One of the biggest problems with Windoze has been it's too tight integration with it's video drivers.  This allows for some very impressive performance numbers, but it makes writing good quality drivers more difficult and makes extending the display subsystem substantially harder (hence the up till now rarity of going dual displays and the impossibility to do it in a heterogenous video card setup).  But then again, from a software design standpoint, the lack of clear delineation between various levels of functionality is a general weakness of the entire platform (e.g. IE).


----------



## binaryDigit (May 9, 2003)

> _Originally posted by Ugg _
> *...
> It is interesting that Bill is showing an interest in the design side of computers and that he is beginning to push a cohesive "digital" whatever.  Up til now M$ has had a less than stellar lineup when it comes to a digital hub.  I can't think of any one product or line of products that has taken the pc world by storm.
> 
> Apple has the definitive advantage in that it controls the hardware and the software. *



Actually I think that there are three primary reasons that Billy Boy is taking a keen interest in hardware design recently:

1 - Linux.  The more you ingrain the software with the hardware, the more difficult it is for other OS's to offer similar levels of functionality in a timely fashion.

2 - Less Pressure From the Feds.  Now that the govt has basically screwed the pooch with this whole M$ monopoly thing, they don't feel they have the IBM spector above their heads (i.e. IBM got slammed mightily for controlling both software and hardware, hence the rise of M$ to begin with).  They no longer fear the govt and therefore have no problems with letting those tentacles reach a little further.

3 - Sony.  M$ is losing the console wars, badly.  If Sony is ever successful in pushing the Playstation platform beyond the console, then M$ needs to be able to respond, and XBox ain't it.


----------



## tsizKEIK (May 9, 2003)

> _Originally posted by cellfish _
> *... While Firewire 2 is not on PC's (not that anyone really cares),
> ...Bluetooth as well first on PC,
> ...iLife nobody cares,
> ...To be completely honest about your last comment, I find networking WAY easier on the PC than on the Mac. *



. so ur sayin that u wouldnt like firewire2 on ur PC ? wouldnt u prefer having external device (say a hard disk) with firewire 2 instead of usb 2(which is much slower)??? if u dont than then i think ur a masochist  and anyway who cares bout u ? im sure Real pros do need firewire 2!!!

. nobody cares about iLife? that would be because u have better apps on the PC(right??) ? could u care to name them? 

.have u actually hade any job experience with a network of PCs ??? im sure ud encounter many problems  (thats not called easier)

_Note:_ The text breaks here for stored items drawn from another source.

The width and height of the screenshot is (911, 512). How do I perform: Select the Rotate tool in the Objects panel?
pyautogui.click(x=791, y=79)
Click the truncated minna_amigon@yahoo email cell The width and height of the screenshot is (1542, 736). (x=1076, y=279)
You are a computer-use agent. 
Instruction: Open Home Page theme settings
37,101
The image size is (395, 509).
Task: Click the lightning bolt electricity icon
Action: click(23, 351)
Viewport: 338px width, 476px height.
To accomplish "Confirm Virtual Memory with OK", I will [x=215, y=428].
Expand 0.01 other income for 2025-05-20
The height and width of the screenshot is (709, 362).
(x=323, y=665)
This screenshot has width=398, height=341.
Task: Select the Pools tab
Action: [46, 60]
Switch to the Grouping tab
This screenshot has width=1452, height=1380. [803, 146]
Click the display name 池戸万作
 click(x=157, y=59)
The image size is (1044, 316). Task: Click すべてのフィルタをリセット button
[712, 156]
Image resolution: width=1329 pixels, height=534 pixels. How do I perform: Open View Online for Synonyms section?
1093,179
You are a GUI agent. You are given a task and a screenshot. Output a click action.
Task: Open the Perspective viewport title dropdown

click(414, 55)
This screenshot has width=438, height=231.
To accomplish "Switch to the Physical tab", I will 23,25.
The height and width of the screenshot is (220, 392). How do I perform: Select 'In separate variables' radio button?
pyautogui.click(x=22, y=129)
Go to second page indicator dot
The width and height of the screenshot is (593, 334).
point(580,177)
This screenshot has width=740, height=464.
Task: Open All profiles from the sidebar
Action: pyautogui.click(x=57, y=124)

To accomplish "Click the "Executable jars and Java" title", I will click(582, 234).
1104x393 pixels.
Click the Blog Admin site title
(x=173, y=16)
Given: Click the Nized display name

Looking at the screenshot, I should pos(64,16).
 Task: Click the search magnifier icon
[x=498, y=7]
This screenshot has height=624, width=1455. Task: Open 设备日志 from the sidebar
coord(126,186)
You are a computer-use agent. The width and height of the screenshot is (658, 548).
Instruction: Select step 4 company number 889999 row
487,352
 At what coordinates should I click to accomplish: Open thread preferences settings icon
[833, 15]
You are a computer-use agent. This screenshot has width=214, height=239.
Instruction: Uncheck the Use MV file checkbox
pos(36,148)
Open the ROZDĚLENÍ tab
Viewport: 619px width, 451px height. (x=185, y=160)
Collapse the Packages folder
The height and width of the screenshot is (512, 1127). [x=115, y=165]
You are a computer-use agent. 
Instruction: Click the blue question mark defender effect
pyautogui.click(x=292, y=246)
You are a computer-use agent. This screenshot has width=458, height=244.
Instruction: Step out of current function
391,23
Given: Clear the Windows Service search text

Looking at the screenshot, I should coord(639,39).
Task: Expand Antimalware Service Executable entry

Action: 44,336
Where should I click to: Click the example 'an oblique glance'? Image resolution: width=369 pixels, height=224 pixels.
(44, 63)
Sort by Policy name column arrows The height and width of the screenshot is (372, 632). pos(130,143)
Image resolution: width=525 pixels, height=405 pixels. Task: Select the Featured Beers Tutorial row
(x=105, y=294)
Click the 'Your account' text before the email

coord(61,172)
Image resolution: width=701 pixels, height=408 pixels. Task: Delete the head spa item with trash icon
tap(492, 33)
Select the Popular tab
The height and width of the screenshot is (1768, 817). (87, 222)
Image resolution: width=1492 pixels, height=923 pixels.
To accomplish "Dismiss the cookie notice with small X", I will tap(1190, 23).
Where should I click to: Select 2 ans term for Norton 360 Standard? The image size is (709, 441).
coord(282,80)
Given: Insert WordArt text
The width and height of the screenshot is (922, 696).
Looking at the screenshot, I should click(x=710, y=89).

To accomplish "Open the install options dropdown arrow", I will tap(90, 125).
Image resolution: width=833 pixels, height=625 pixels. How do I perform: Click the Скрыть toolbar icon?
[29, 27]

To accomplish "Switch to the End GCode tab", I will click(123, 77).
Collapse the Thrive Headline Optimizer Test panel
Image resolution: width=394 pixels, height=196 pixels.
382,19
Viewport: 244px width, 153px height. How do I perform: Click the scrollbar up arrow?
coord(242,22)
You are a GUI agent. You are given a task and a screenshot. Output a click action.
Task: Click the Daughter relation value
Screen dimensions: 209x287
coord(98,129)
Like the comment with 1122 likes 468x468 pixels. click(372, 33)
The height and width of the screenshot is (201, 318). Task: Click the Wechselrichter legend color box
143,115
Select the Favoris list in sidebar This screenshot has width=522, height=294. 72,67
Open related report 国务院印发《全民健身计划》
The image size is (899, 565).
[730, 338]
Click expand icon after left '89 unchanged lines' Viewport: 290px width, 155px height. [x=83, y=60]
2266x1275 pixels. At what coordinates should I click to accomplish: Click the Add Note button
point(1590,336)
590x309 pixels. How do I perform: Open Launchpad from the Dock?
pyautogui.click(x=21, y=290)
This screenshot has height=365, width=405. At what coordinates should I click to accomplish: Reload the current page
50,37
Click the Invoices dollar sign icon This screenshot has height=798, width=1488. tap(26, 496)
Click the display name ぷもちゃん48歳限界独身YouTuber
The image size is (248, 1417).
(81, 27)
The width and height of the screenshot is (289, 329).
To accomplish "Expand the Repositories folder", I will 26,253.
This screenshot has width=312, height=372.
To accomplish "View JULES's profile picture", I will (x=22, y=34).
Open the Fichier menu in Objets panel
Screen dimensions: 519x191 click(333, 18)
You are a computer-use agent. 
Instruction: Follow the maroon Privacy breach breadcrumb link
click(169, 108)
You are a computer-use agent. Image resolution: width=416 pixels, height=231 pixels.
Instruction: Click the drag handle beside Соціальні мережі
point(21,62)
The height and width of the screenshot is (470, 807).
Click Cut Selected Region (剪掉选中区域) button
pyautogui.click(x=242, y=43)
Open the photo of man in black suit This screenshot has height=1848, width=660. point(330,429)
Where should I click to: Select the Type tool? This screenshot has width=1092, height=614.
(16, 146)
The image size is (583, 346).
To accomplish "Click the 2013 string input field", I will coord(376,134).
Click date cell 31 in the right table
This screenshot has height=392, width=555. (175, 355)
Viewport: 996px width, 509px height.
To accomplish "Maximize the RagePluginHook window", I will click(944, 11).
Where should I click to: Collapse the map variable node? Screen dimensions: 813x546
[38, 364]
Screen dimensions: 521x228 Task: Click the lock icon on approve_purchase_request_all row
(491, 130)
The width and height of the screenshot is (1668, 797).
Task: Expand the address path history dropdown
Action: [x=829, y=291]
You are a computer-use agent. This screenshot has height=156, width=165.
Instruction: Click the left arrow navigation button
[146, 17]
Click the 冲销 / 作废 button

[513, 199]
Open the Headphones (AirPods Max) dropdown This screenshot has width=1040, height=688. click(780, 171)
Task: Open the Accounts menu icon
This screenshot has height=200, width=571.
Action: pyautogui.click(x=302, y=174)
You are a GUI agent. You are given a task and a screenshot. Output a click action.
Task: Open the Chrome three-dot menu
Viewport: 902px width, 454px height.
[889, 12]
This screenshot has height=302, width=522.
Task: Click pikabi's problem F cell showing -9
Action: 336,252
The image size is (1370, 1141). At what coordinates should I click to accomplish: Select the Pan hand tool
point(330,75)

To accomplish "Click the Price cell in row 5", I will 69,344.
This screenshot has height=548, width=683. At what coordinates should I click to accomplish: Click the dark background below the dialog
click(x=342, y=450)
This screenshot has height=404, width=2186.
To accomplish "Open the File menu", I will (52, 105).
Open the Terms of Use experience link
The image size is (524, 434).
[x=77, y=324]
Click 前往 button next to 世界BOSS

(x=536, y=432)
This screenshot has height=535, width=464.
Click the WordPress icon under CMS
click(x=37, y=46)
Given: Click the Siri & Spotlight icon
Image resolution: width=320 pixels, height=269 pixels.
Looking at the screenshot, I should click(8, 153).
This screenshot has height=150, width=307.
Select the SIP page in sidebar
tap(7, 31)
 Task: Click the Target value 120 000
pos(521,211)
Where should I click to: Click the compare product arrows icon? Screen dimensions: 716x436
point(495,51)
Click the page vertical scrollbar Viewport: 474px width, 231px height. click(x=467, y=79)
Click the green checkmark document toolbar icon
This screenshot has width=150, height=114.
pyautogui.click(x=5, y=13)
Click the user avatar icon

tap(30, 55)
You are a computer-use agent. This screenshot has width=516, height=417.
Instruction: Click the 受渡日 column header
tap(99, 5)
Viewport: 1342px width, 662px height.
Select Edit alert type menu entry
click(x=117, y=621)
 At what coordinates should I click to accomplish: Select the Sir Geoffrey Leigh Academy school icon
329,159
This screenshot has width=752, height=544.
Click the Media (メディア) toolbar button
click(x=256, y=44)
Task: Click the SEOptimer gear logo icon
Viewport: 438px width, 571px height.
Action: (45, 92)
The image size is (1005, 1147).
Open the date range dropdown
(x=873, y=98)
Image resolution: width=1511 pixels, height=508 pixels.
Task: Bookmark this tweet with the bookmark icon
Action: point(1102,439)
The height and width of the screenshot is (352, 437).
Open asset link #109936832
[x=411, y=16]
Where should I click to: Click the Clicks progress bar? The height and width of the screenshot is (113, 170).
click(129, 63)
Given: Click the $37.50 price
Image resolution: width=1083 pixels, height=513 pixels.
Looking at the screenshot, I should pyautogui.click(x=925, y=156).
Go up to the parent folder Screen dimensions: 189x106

ohhh.. and in the long run . it doesnt really matter who brings in new technologies to our computers. what matters is who takes advantage of them and who makes it easier to use! ive got sony ericsson p800. ive tried the bluetooth on the pc. it doesnt really work. any problems on my mac ??? the answer is NO  thats all folks !!!


----------



## hulkaros (May 9, 2003)

You AND Cellfish name a Wintel that has the things that the Apple has in PowerMacs as well as the cost for that config... Oh, and name the companies too! Then go ahead and buy that thing actually and then we can have a REAL debate about ease of use, support of new technologies and innovations...

Because BinaryDigit and Cellfish you NEVER worked on a similar Wintels cause if you had you would really know that your replies are... Well, to put it nice:
- Inexperienced

But maybe that's because you BinaryDigit use Windows 2000 instead of Windows XPerience... Heck, you should have used XP more in order to upgrade your XPerience points...





As for USB, if you doubt that it lived on the Wintel side because of iMac then I guess the world is flat for you too! USB on the Wintels before the iMac it was just another port in the back of Wintels!!!   But your reply to USB PLUS all the other replies shows how really open minded the open minded people like you and Cellfish really are...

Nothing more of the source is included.